Recorded data:
################
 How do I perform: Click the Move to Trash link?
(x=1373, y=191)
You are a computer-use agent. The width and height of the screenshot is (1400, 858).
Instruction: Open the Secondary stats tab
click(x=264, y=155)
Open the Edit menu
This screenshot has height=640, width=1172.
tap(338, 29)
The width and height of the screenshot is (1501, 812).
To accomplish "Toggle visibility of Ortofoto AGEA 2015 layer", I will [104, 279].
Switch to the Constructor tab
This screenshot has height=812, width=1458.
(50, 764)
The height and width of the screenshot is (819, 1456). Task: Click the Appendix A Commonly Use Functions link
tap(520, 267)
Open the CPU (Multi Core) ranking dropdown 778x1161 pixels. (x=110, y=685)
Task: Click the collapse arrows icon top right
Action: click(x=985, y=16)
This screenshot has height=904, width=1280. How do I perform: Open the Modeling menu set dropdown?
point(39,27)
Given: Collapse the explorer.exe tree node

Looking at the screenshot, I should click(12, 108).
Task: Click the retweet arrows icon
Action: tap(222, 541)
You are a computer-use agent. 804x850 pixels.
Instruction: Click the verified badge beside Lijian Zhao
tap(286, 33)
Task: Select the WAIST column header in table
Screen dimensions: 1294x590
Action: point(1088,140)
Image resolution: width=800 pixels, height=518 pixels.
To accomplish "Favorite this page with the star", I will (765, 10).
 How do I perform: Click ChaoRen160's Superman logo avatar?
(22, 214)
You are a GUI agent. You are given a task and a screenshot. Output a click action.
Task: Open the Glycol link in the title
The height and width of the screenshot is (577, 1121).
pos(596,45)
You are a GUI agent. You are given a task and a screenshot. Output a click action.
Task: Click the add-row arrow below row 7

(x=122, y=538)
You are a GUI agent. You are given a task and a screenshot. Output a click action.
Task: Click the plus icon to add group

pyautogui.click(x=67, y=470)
################
• _Work required_
Each line from the one containing "The width and height of the screenshot is (1501, 812)." through the last line of the entries is to be copied exactly, with no other lines added.

• _Answer for the task_
The width and height of the screenshot is (1501, 812).
To accomplish "Toggle visibility of Ortofoto AGEA 2015 layer", I will [104, 279].
Switch to the Constructor tab
This screenshot has height=812, width=1458.
(50, 764)
The height and width of the screenshot is (819, 1456). Task: Click the Appendix A Commonly Use Functions link
tap(520, 267)
Open the CPU (Multi Core) ranking dropdown 778x1161 pixels. (x=110, y=685)
Task: Click the collapse arrows icon top right
Action: click(x=985, y=16)
This screenshot has height=904, width=1280. How do I perform: Open the Modeling menu set dropdown?
point(39,27)
Given: Collapse the explorer.exe tree node

Looking at the screenshot, I should click(12, 108).
Task: Click the retweet arrows icon
Action: tap(222, 541)
You are a computer-use agent. 804x850 pixels.
Instruction: Click the verified badge beside Lijian Zhao
tap(286, 33)
Task: Select the WAIST column header in table
Screen dimensions: 1294x590
Action: point(1088,140)
Image resolution: width=800 pixels, height=518 pixels.
To accomplish "Favorite this page with the star", I will (765, 10).
 How do I perform: Click ChaoRen160's Superman logo avatar?
(22, 214)
You are a GUI agent. You are given a task and a screenshot. Output a click action.
Task: Open the Glycol link in the title
The height and width of the screenshot is (577, 1121).
pos(596,45)
You are a GUI agent. You are given a task and a screenshot. Output a click action.
Task: Click the add-row arrow below row 7

(x=122, y=538)
You are a GUI agent. You are given a task and a screenshot. Output a click action.
Task: Click the plus icon to add group

pyautogui.click(x=67, y=470)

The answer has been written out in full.